Saturday, December 9, 2017

City DRB to consider Terminal One & Quarry housing projects Wednesday

   RICHMOND - The City of Richmond Design Review Board will be discussing two proposed housing projects in Point Richmond Wednesday night - Terminal One and Bottoms Quarry, also known as the Quarry Residential Project.
      The open-to-the-public meeting begins at 6 p.m. in the multi-purpose room of city hall at 440 Civic Center Plaza.
     The 316-unit, Terminal One project  on Dornan Drive - which includes condominiums as well as single family homes - will be the subject of a DRB public hearing.
     The proposed project was the subject of a lengthy community meeting Nov. 4 at the Richmond Yacht Club at which a attendees expressed concerns about a number of environmental issues.
     A number of people also objected to the lack of parking along a public shoreline road which, if approved, will border a public park and pier.
LINK: RYC community meeting on Terminal One.
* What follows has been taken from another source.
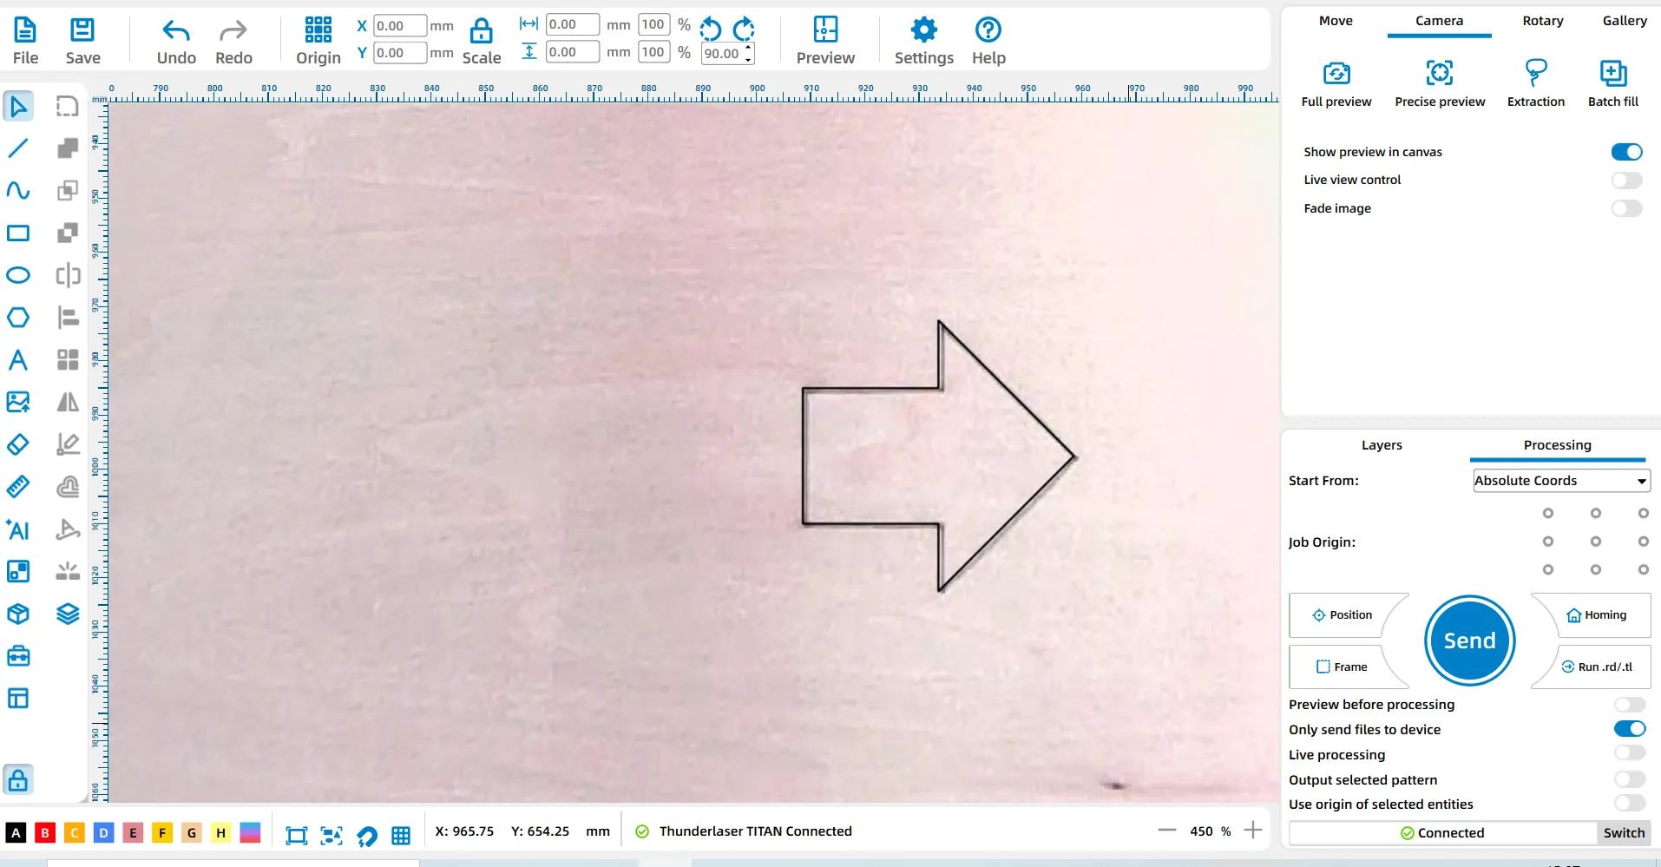This screenshot has height=867, width=1661.
Task: Select the Text tool in left toolbar
Action: tap(18, 359)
   The DRB will also hold a public hearing on the proposed Quarry Residential project off Seacliff Drive.
     The 200-unit proposal will require a rezoning from Parks and Recreation to a residential designation, a process that the City of Richmond is running in tandem with consideration of the actual project.
     Area residents have repeatedly asked that the developers or the City of Richmond to consider modifications to Seacliff Drive because of unsafe road conditions.
     At a city planning commission meeting Thursday, Nov. 16
traffic engineer Sam Tabibnia told planners the project will add about 1,400 vehicles to the existing 2,000 that travel daily on Seacliff Drive, most at 42-45 mph through the 25 mph zone.
    Much of the resident testimony that night - and at several other meetings about Seacliff traffic problems - centered on the need for a left turn lane into the proposed project.
    Support was also voiced for not having any ingress or egress directly off Seacliff. Requiring the project to use an alternative entrance from Canal Boulevard was suggested.
     Planning commission chair Marilyn Langlois that evening said she was concerned about considering a general plan amendment change while also reviewing the project, noting that there is property in other parts of the city properly zoned for residential construction with no need for a general plan alteration.
     "I am concerned that we are putting these two things together," Langlois said, adding that doing so might put the developers - New West Communities of Las Vegas - at an "unfair advantage" to other potential builders.